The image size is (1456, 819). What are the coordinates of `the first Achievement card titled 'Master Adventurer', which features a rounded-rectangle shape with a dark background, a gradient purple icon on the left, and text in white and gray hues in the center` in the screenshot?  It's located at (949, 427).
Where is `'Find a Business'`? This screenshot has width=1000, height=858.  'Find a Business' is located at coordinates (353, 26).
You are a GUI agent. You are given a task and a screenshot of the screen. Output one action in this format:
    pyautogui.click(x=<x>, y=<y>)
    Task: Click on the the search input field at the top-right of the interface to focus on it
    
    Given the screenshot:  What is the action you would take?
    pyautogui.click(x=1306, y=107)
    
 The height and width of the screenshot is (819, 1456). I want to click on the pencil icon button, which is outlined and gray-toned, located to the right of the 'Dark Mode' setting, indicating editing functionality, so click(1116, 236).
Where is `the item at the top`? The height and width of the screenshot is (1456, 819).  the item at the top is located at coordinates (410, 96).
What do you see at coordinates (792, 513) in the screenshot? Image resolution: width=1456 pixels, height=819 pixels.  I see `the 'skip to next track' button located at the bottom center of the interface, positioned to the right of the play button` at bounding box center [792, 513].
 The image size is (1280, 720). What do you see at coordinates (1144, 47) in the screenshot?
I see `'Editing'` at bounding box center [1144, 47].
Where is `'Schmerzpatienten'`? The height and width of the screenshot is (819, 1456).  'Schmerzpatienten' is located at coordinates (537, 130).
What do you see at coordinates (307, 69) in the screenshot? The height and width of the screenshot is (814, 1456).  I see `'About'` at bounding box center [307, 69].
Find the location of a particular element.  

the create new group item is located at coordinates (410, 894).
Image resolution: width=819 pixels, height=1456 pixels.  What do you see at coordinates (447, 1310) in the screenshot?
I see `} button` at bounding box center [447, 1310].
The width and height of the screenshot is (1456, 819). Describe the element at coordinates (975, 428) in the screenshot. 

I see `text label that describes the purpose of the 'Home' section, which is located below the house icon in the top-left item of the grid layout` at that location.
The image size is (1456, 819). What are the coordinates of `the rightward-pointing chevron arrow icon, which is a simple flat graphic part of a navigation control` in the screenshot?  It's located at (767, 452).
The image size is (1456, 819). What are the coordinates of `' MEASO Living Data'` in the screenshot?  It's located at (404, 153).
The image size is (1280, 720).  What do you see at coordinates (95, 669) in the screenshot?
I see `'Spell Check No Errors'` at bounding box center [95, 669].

What is required
Can you recast every line of the records above as a JSON list of strings, one string per line, leaving out the blank lines?

Full answer
[
  "The image size is (1456, 819). What are the coordinates of `the first Achievement card titled 'Master Adventurer', which features a rounded-rectangle shape with a dark background, a gradient purple icon on the left, and text in white and gray hues in the center` in the screenshot?  It's located at (949, 427).",
  "Where is `'Find a Business'`? This screenshot has width=1000, height=858.  'Find a Business' is located at coordinates (353, 26).",
  "You are a GUI agent. You are given a task and a screenshot of the screen. Output one action in this format:",
  "    pyautogui.click(x=<x>, y=<y>)",
  "    Task: Click on the the search input field at the top-right of the interface to focus on it",
  "    Given the screenshot:  What is the action you would take?",
  "    pyautogui.click(x=1306, y=107)",
  " The height and width of the screenshot is (819, 1456). I want to click on the pencil icon button, which is outlined and gray-toned, located to the right of the 'Dark Mode' setting, indicating editing functionality, so click(1116, 236).",
  "Where is `the item at the top`? The height and width of the screenshot is (1456, 819).  the item at the top is located at coordinates (410, 96).",
  "What do you see at coordinates (792, 513) in the screenshot? Image resolution: width=1456 pixels, height=819 pixels.  I see `the 'skip to next track' button located at the bottom center of the interface, positioned to the right of the play button` at bounding box center [792, 513].",
  " The image size is (1280, 720). What do you see at coordinates (1144, 47) in the screenshot?",
  "I see `'Editing'` at bounding box center [1144, 47].",
  "Where is `'Schmerzpatienten'`? The height and width of the screenshot is (819, 1456).  'Schmerzpatienten' is located at coordinates (537, 130).",
  "What do you see at coordinates (307, 69) in the screenshot? The height and width of the screenshot is (814, 1456).  I see `'About'` at bounding box center [307, 69].",
  "Find the location of a particular element.  ",
  "the create new group item is located at coordinates (410, 894).",
  "Image resolution: width=819 pixels, height=1456 pixels.  What do you see at coordinates (447, 1310) in the screenshot?",
  "I see `} button` at bounding box center [447, 1310].",
  "The width and height of the screenshot is (1456, 819). Describe the element at coordinates (975, 428) in the screenshot. ",
  "I see `text label that describes the purpose of the 'Home' section, which is located below the house icon in the top-left item of the grid layout` at that location.",
  "The image size is (1456, 819). What are the coordinates of `the rightward-pointing chevron arrow icon, which is a simple flat graphic part of a navigation control` in the screenshot?  It's located at (767, 452).",
  "The image size is (1456, 819). What are the coordinates of `' MEASO Living Data'` in the screenshot?  It's located at (404, 153).",
  "The image size is (1280, 720).  What do you see at coordinates (95, 669) in the screenshot?",
  "I see `'Spell Check No Errors'` at bounding box center [95, 669]."
]